#### SOURCE PASSAGE ####

Here is one more demonstrative program that shows that a function parameter having an array type is adjusted by the compiler to pointer to the array element type.
#include <iostream>
#include <iomanip>
#include <type_traits>
const size_t N = 100;
void f( int a[N] )
{
std::cout << "\nin function\n";
std::cout << "sizeof( a ) = " << sizeof( a ) << '\n';
std::cout << "a is a pointer " << std::boolalpha <<std:: is_same<decltype( a ), int *>::value << '\n';
}
int main()
{
int a[N];
std::cout << "In main\n";
std::cout << "sizeof( a ) = " << sizeof( a ) << '\n';
std::cout << "a is an array " << std::boolalpha <<std:: is_same<decltype( a ), int [N]>::value << '\n';
f( a );
return 0;
}
The program output is
In main
sizeof( a ) = 400
a is an array true
in function
sizeof( a ) = 8
a is a pointer true
When I compile and run this program, I get different errors mostly regarding the calling of the function and the sum of arrays - I have tried fixing them myself but whenever I fix one problem I seem to never be able to fix them all as more come in then leave.
/*
Even Fibonacci numbers
Problem 2
Each new term in the Fibonacci sequence is generated by adding the previous two terms. By starting with 1 and 2, the first 10 terms will be:
1, 2, 3, 5, 8, 13, 21, 34, 55, 89, ...
By considering the terms in the Fibonacci sequence whose values do not exceed four million, find the sum of the even-valued terms.

#### DATA BLOCK ####

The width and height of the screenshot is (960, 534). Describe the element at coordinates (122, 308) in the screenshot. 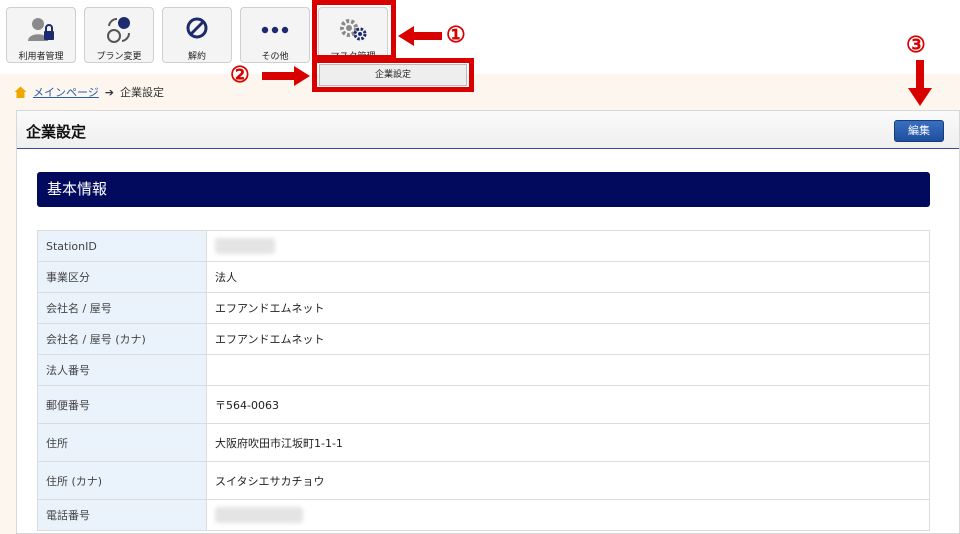

I see `row-key: 会社名 / 屋号` at that location.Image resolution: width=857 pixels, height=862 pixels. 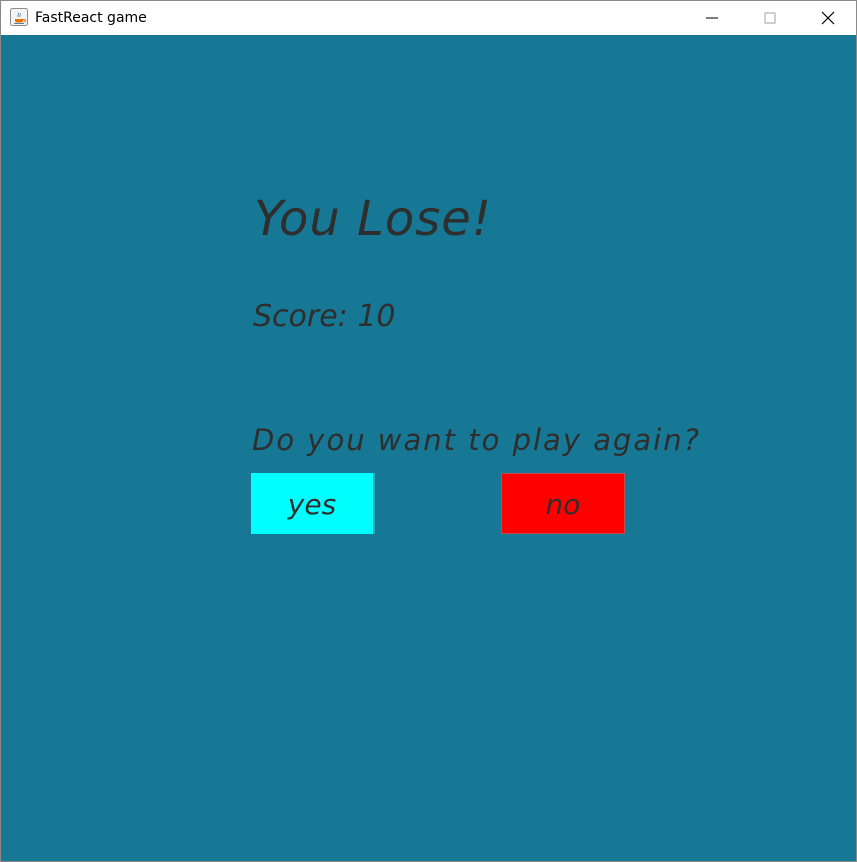 I want to click on close-icon, so click(x=828, y=18).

####

* _EXERCISE REQUIREMENTS_
1/ Name every header file that the program in the forum excerpt includes.
2/ Reproduce the part of the forum excerpt starting at "Here is one" and ending at "f( int a[N] )".

* _EXERCISE RESULTS_
1/ iostream, iomanip, type_traits

2/
Here is one more demonstrative program that shows that a function parameter having an array type is adjusted by the compiler to pointer to the array element type.
#include <iostream>
#include <iomanip>
#include <type_traits>
const size_t N = 100;
void f( int a[N] )